----- RECORDS PROVIDED

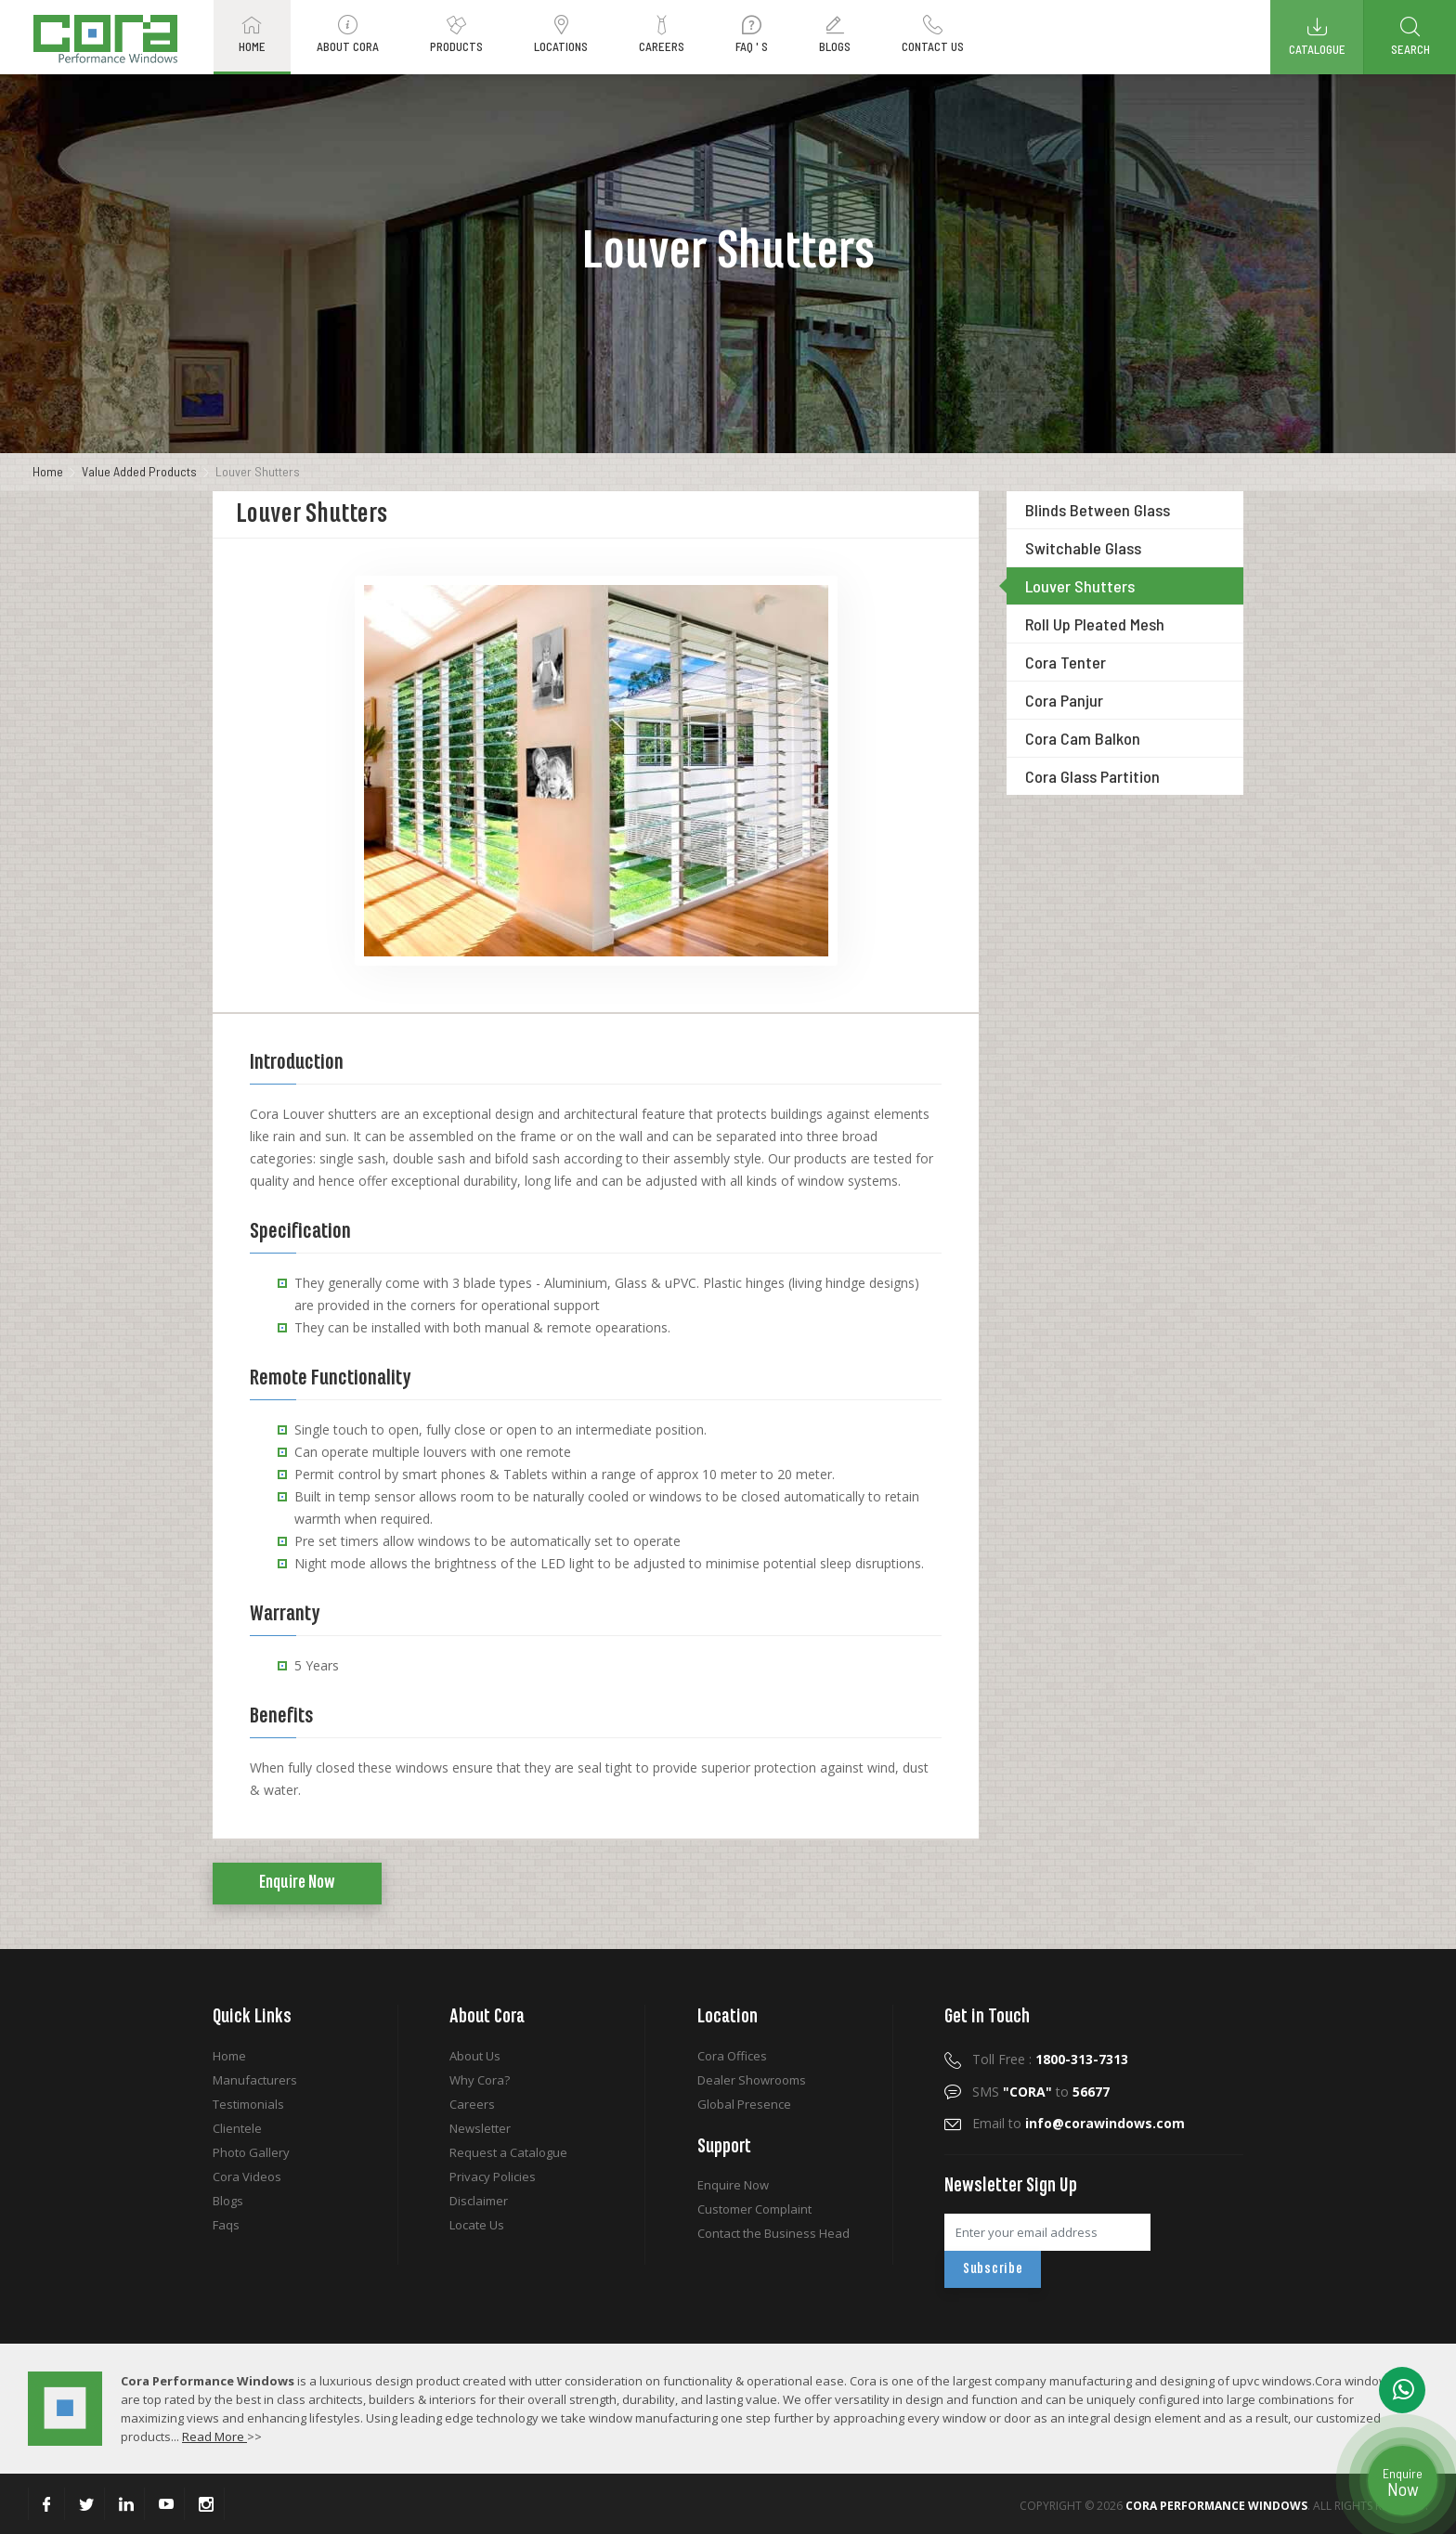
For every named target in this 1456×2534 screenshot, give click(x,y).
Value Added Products (139, 471)
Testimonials (248, 2104)
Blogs (228, 2200)
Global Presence (744, 2104)
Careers (472, 2104)
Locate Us (476, 2224)
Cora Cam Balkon (1082, 738)
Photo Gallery (251, 2152)
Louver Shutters (1080, 586)
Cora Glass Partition (1092, 776)
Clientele (237, 2128)
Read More (214, 2436)
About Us (474, 2055)
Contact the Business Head (773, 2233)
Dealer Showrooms (751, 2080)
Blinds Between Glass (1097, 510)
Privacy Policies (492, 2176)
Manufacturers (255, 2080)
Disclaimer (478, 2200)
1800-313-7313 (1081, 2059)
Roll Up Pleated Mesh (1094, 624)
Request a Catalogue (508, 2152)
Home (47, 471)
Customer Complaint (754, 2209)
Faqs (226, 2224)
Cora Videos (247, 2176)
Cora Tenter (1065, 662)
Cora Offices (732, 2055)
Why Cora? (479, 2080)
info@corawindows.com (1105, 2123)
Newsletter (480, 2128)
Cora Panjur (1064, 700)
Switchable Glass (1083, 548)
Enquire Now (297, 1883)
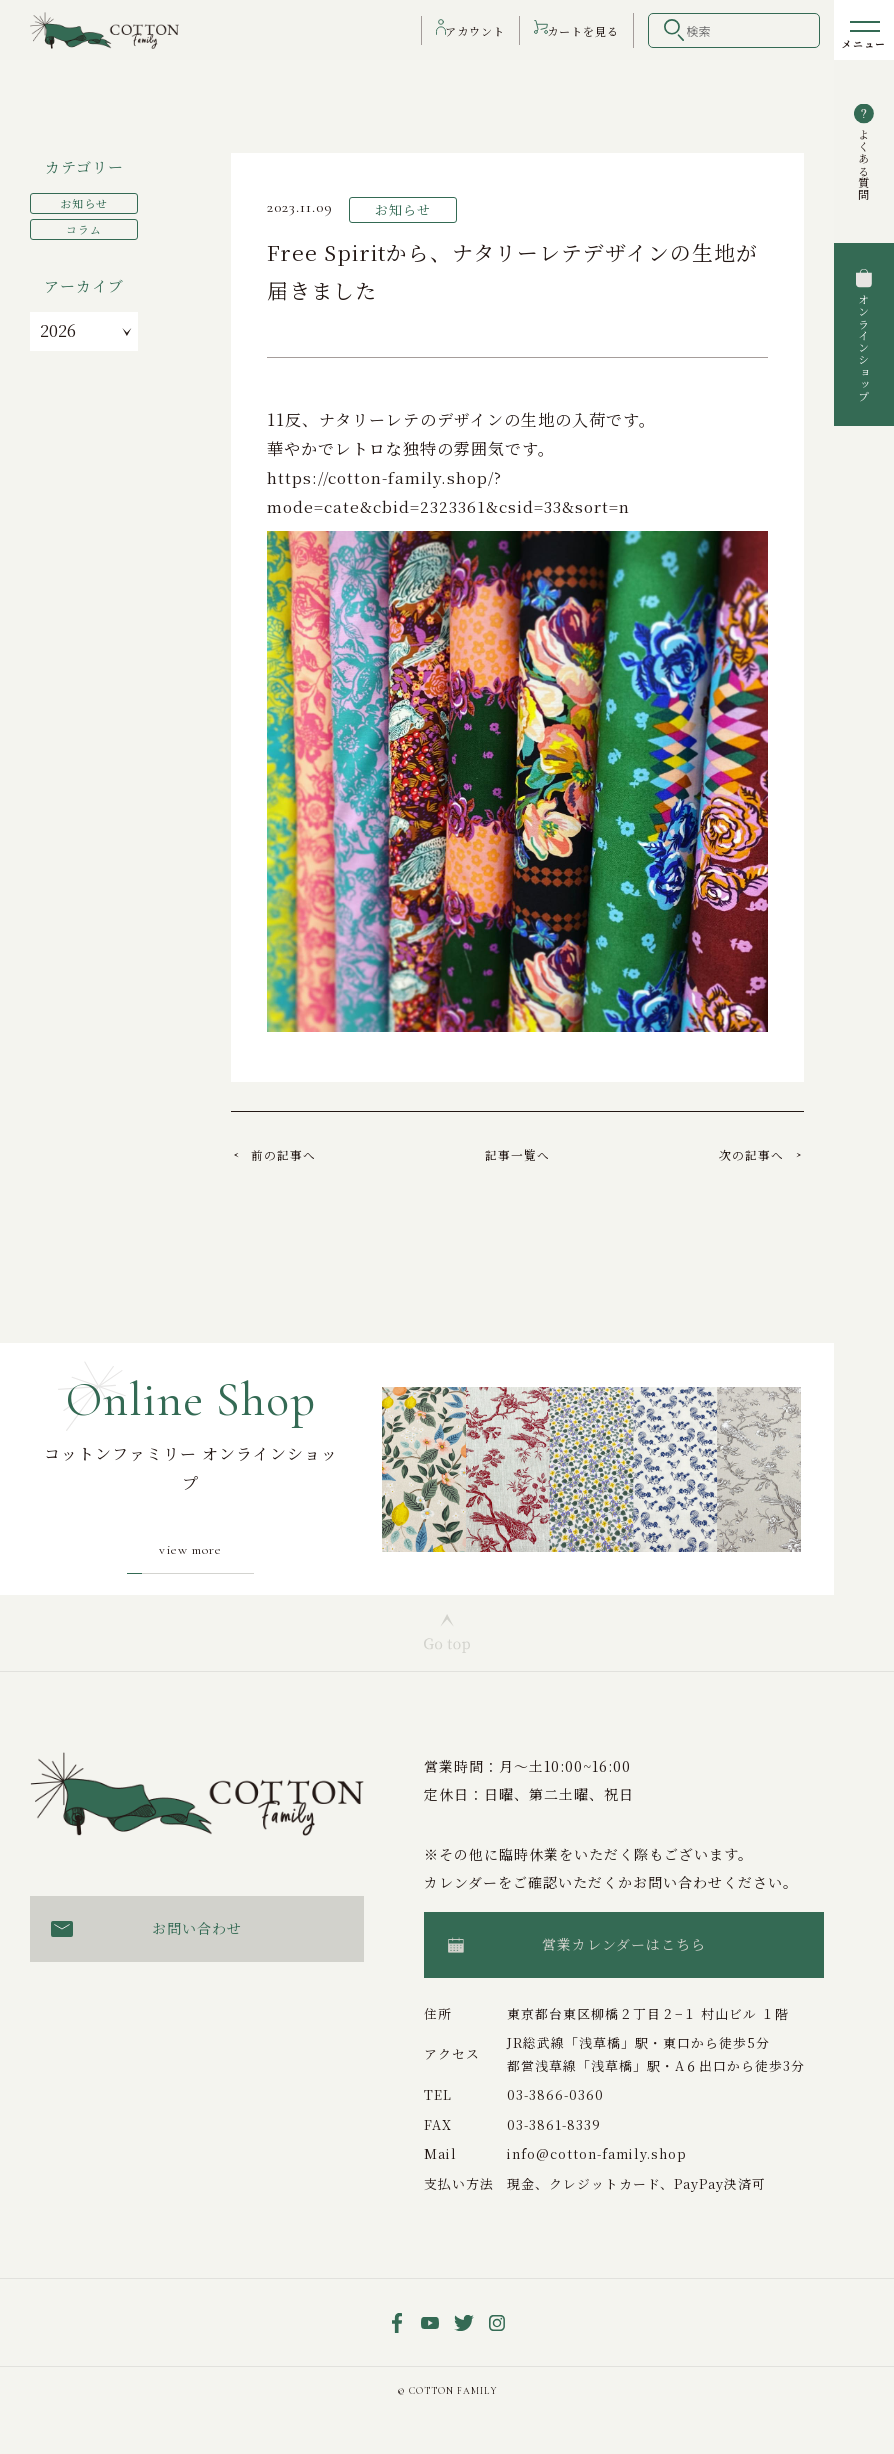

----------

Could you quote the entries from their start up to and including the line with "Cora Cam Balkon (1082, 738)", leaving out the pictures?

For every named target in this 1456×2534 screenshot, give click(x,y).
Value Added Products (139, 471)
Testimonials (248, 2104)
Blogs (228, 2200)
Global Presence (744, 2104)
Careers (472, 2104)
Locate Us (476, 2224)
Cora Cam Balkon (1082, 738)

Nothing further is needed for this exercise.